Consider U+3374 ㍴: NFKD will decompose it to "bar", NFD won't. That means a symbol/character "㍴" might match in "Barbra Streisand". So if eliminating diacritics is the goal, NFD is preferable.

°) For completeness: There is an example in Unicode::Collate, demonstrating normalized search with a (broken°) German phrase

e.g. when the content of $str is "Ich muß studieren Perl.", you say the following where $sub is "MüSS",
my $Collator = Unicode::Collate->new( normalization => undef, level => + 1 ); # (normalization => undef) is REQUI +RED. my $match; if (my($pos,$len) = $Collator->index($str, $sub)) { $match = substr($str, $pos, $len); }
[download]
and get "muß" in $match, since "muß" is primary equal to "MüSS".

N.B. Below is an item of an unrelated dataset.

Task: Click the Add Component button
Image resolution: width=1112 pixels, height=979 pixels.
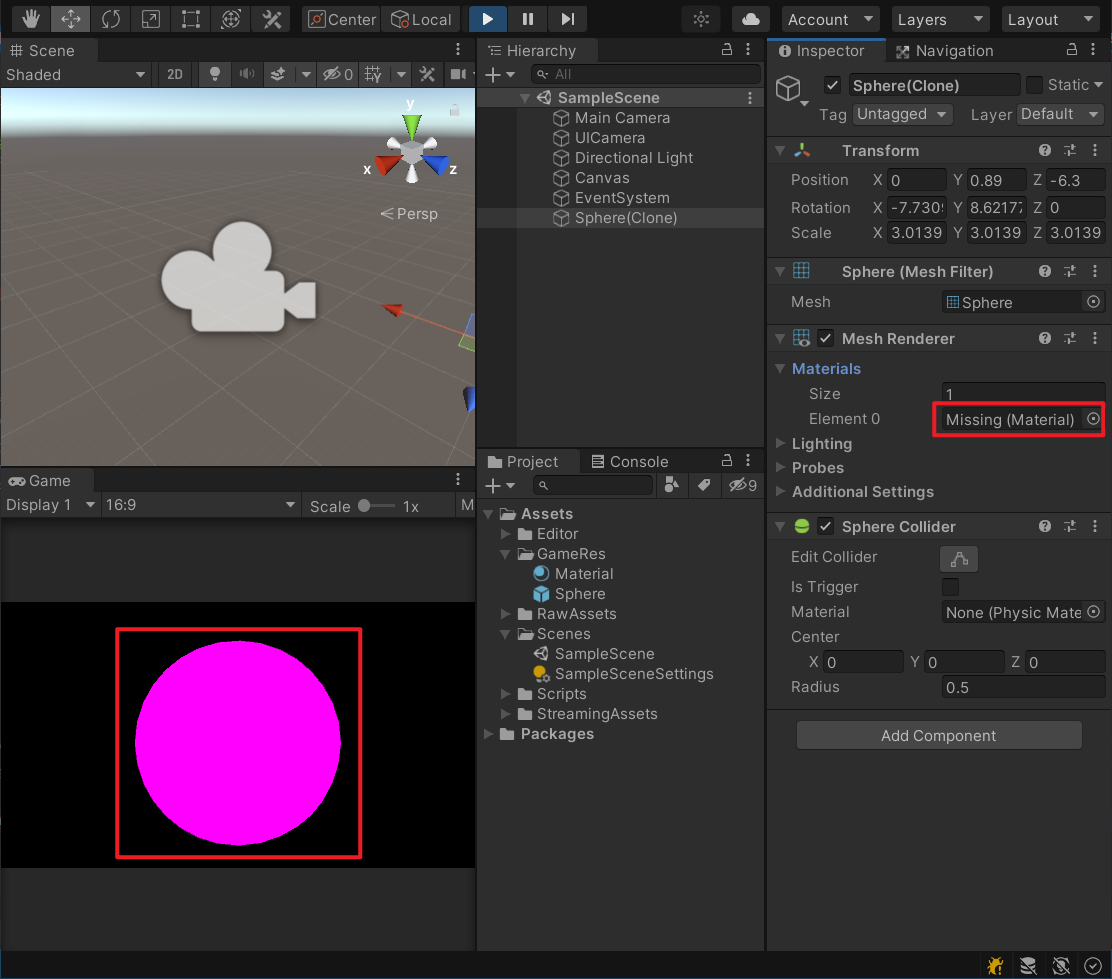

Alas I didn't "study" this module sufficiently to tell if this is exactly matching my requirements to only ignore diacritics.

Cheers Rolf
_{(addicted to the Perl Programming Language :)

see Wikisyntax for the Monastery}

°) Ha :) ... you can almost hear an English accent with this word order, OTOH I suppose it's easier to decipher for English speakers than "Ich muss Perl studieren". (Which is still slightly off, "lernen" would be better in this case)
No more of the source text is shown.